# Step 3: Policy Network Training

This tutorial demonstrates how to train ranking and filtering policy netwirk in ``SynPlanner``

## Basic recommendations

**1. Prefer ranking policy network over filtering policy network**

The filtering policy network in its current implementation requires a lot of computational resources and its training is practically feasible with many CPUs and several dozen GB of RAM in case of large training sets. The bottleneck of the current implementation is the preparation of the training dataset, particularly the generation of binary vectors if successfully applied reaction rules to each training molecule. Thus, with limited computational
resources, it is recommended to use a ranking policy network.

**2. Use a filtering policy network for the portability of reaction rules between different tools**

Filtering policy networks can be trained with any set of reaction rules, including those generated with other software because filtering network training does not depend on the original reaction dataset from which the reaction rules were extracted. In this case, the filtering policy network can be used for comparison of reaction rules extracted with different software/tools.

**3. Reduce the size of the training molecules for filtering policy network**

The problem of computational resources for filtering policy networks can be partially solved by a drastic reduction of the training set of molecules.

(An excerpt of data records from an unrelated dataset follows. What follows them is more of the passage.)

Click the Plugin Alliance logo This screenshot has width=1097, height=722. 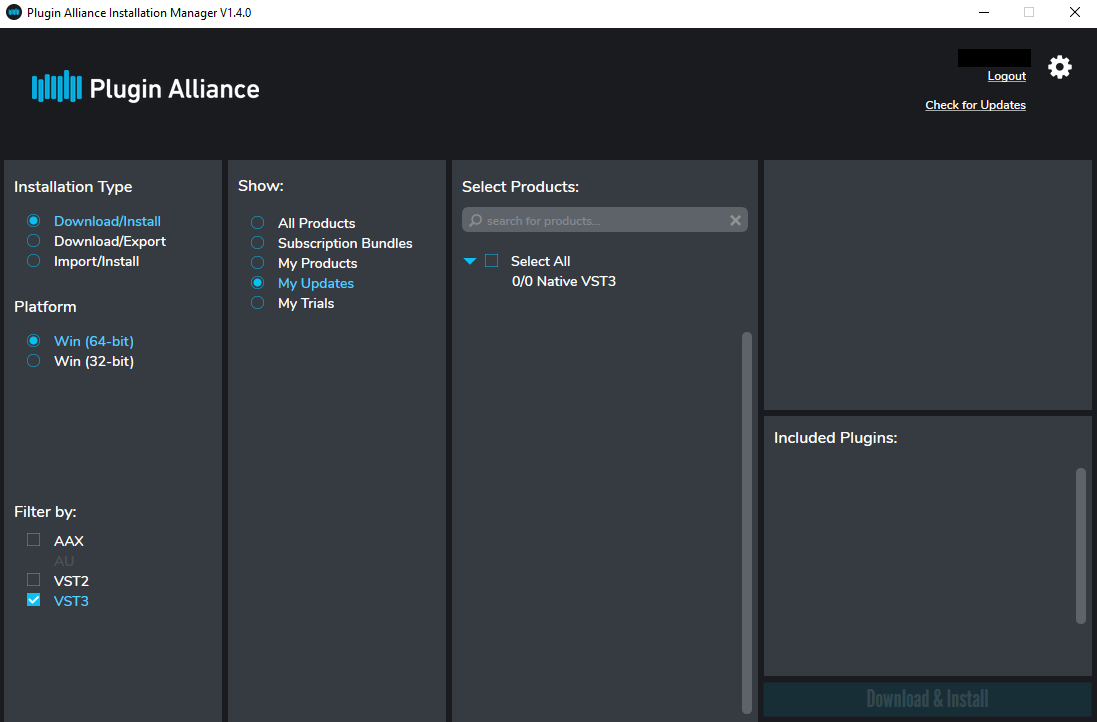coord(145,88)

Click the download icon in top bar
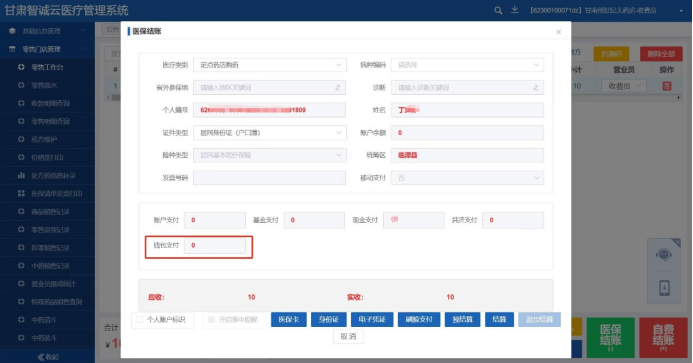(x=515, y=10)
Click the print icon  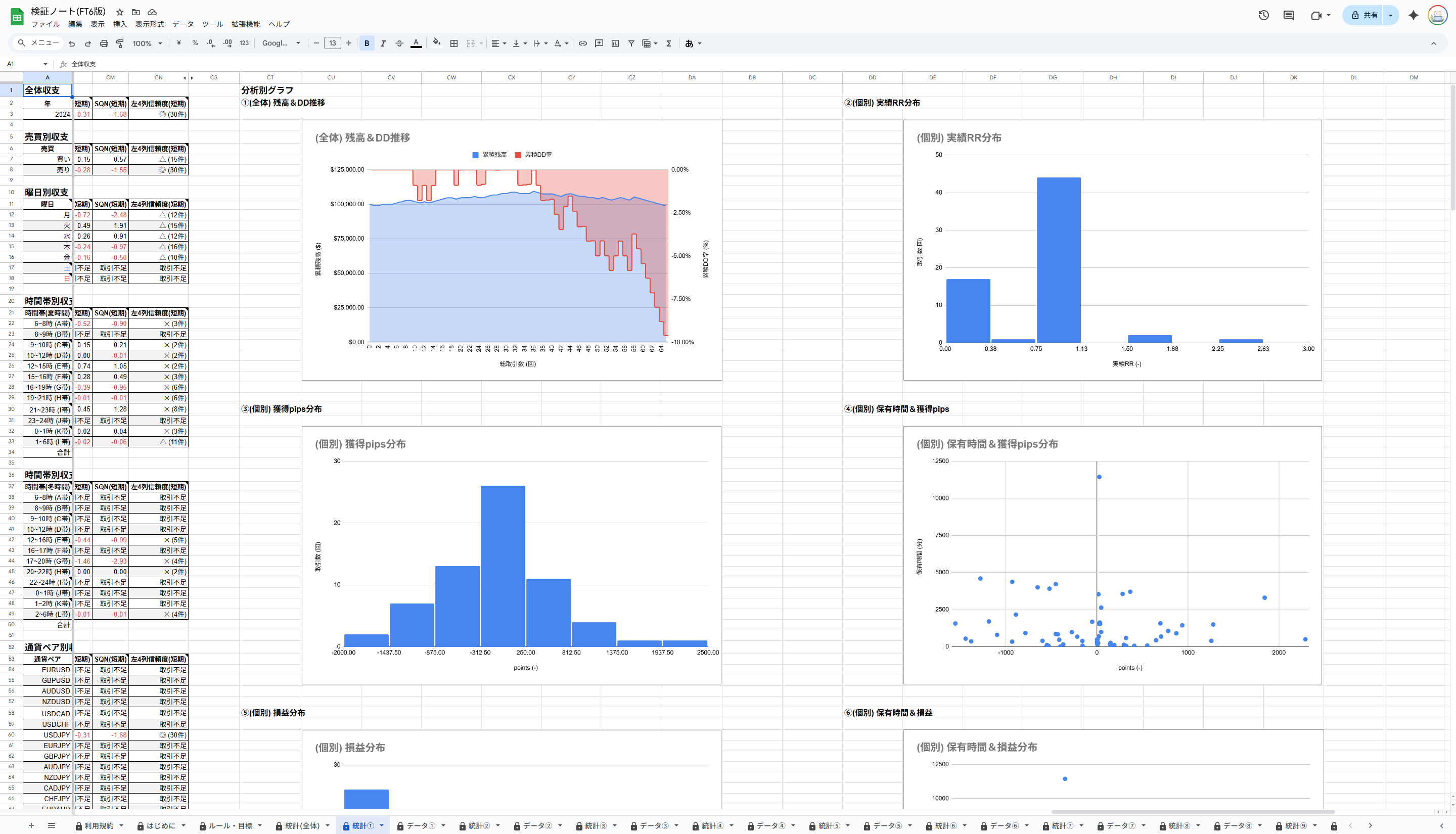point(104,43)
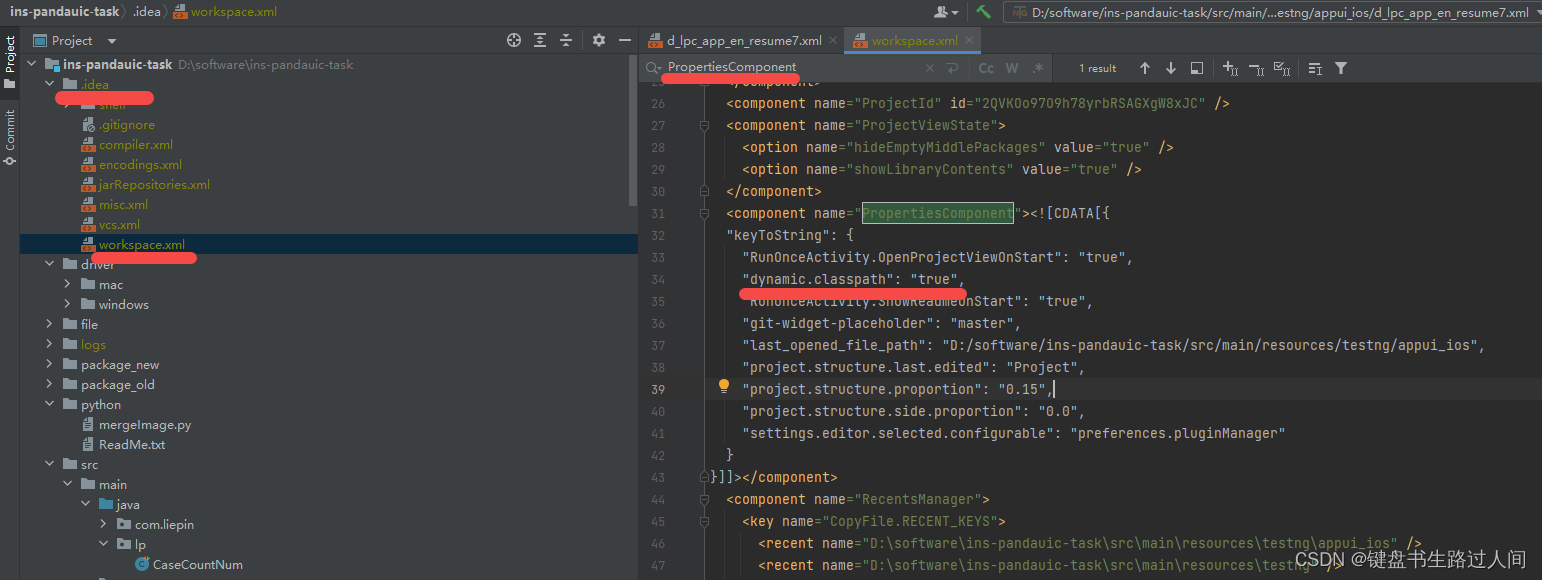Hide the Project tool window
This screenshot has height=580, width=1542.
(624, 40)
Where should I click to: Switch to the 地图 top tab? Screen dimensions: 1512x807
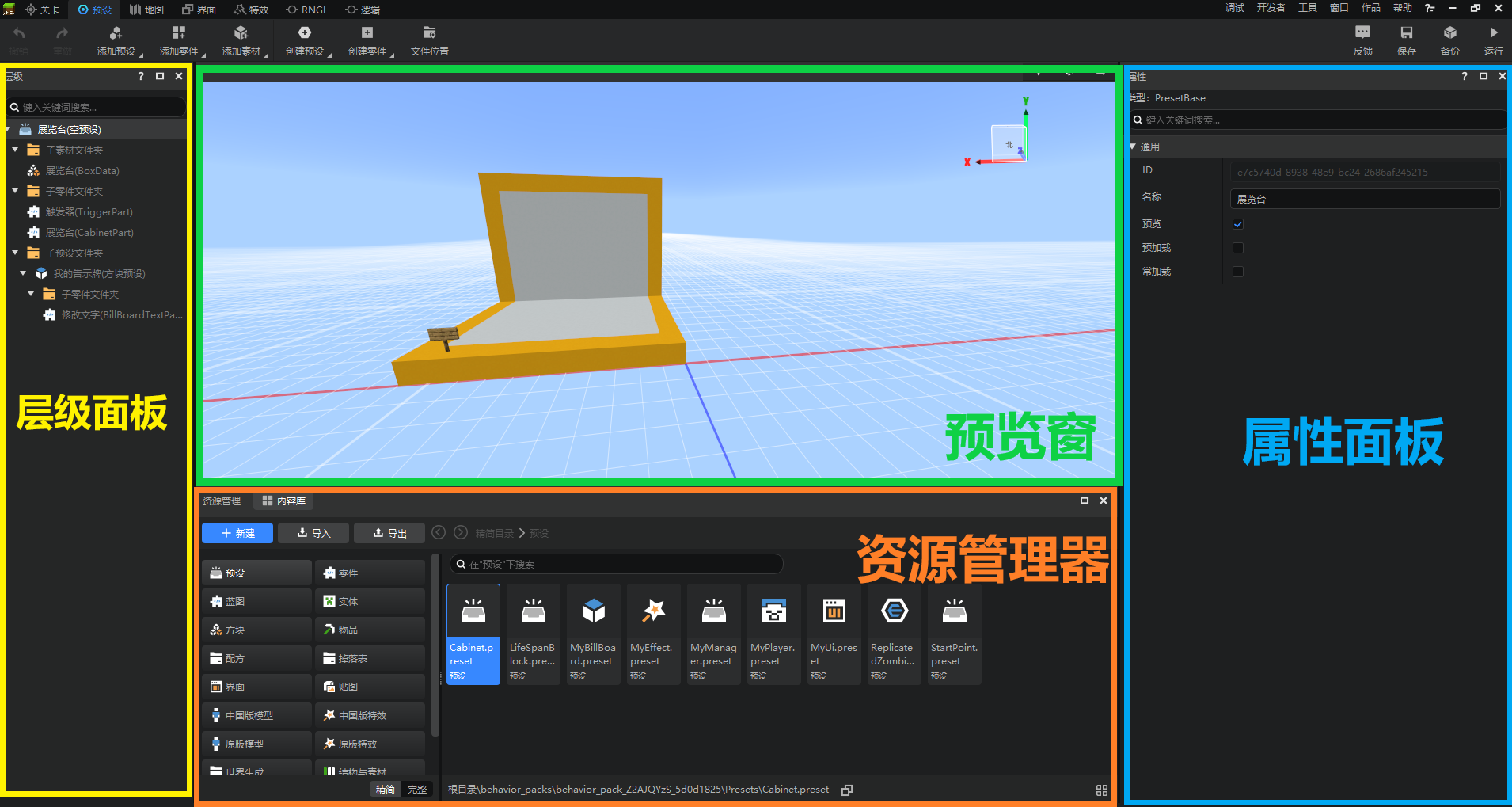tap(146, 10)
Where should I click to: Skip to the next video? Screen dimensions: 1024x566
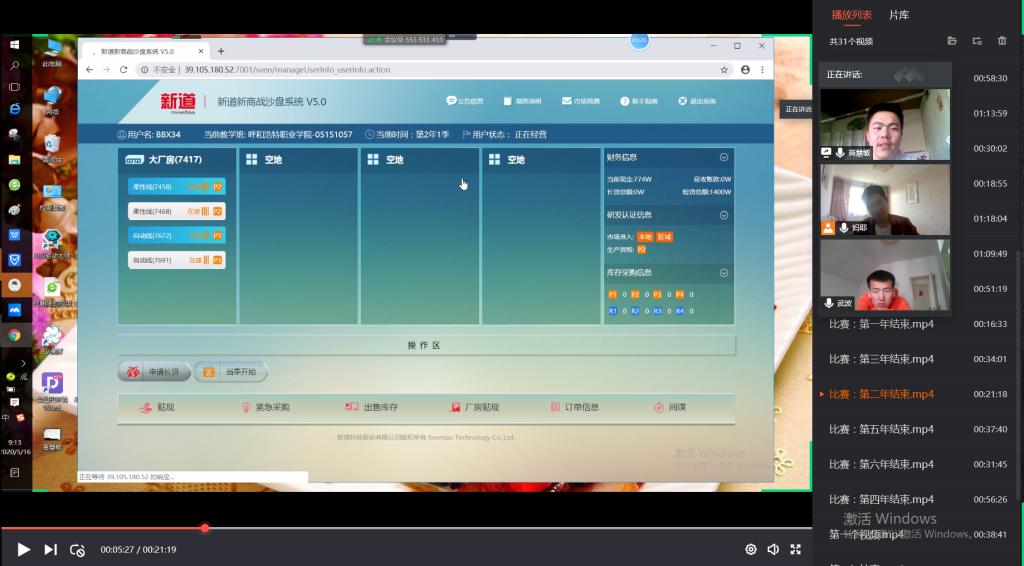pos(50,549)
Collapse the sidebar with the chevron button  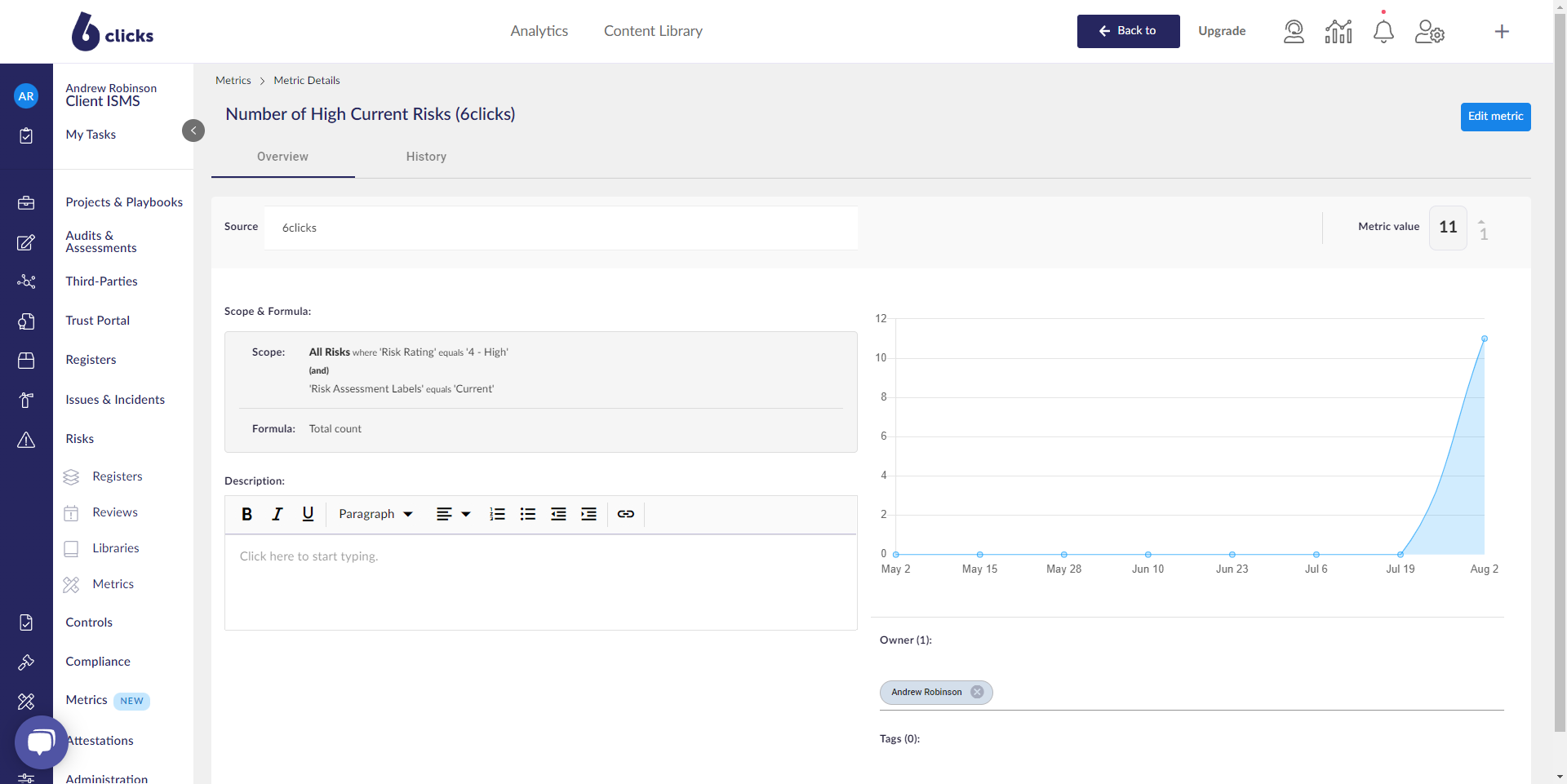coord(193,131)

## 1. Set up input and output data locations

The ``SynPlanner`` input data will be downloaded from the ``HuggingFace`` repository to the specified directory.

In [2]:
import os
import pickle
import shutil
from pathlib import Path
from synplan.utils.loading import download_all_data

# download SynPlanner data
data_folder = Path("synplan_data").resolve()
download_all_data(save_to=data_folder)

# results folder
results_folder = Path("tutorial_results").resolve()
results_folder.mkdir(exist_ok=True)

# input data
# use default filtered data from tutorial folder or replace with custom data prepared with data curation tutorial
# be sure that you use the same reaction dataset from which the reaction rules were extracted 

reaction_rules_path = results_folder.joinpath("uspto_reaction_rules.pickle") # needed for both ranking and filtering policy network training

filtered_data_path = results_folder.joinpath("uspto_filtered.smi") # needed for ranking policy network training
molecules_data_path = data_folder.joinpath("synplan_data/chembl/molecules_for_filtering_policy_training.smi") # needed for filtering policy network training

# output data
ranking_policy_network_folder = results_folder.joinpath("ranking_policy_network")
filtering_policy_network_folder = results_folder.joinpath("filtering_policy_network")

# output data
ranking_policy_dataset_path = ranking_policy_network_folder.joinpath("ranking_policy_dataset.pt") # the generated training set for ranking network
filtering_policy_dataset_path = filtering_policy_network_folder.joinpath("filtering_policy_dataset.pt") # the generated training set for ranking network

Fetching 25 files:   0%|          | 0/25 [00:00<?, ?it/s]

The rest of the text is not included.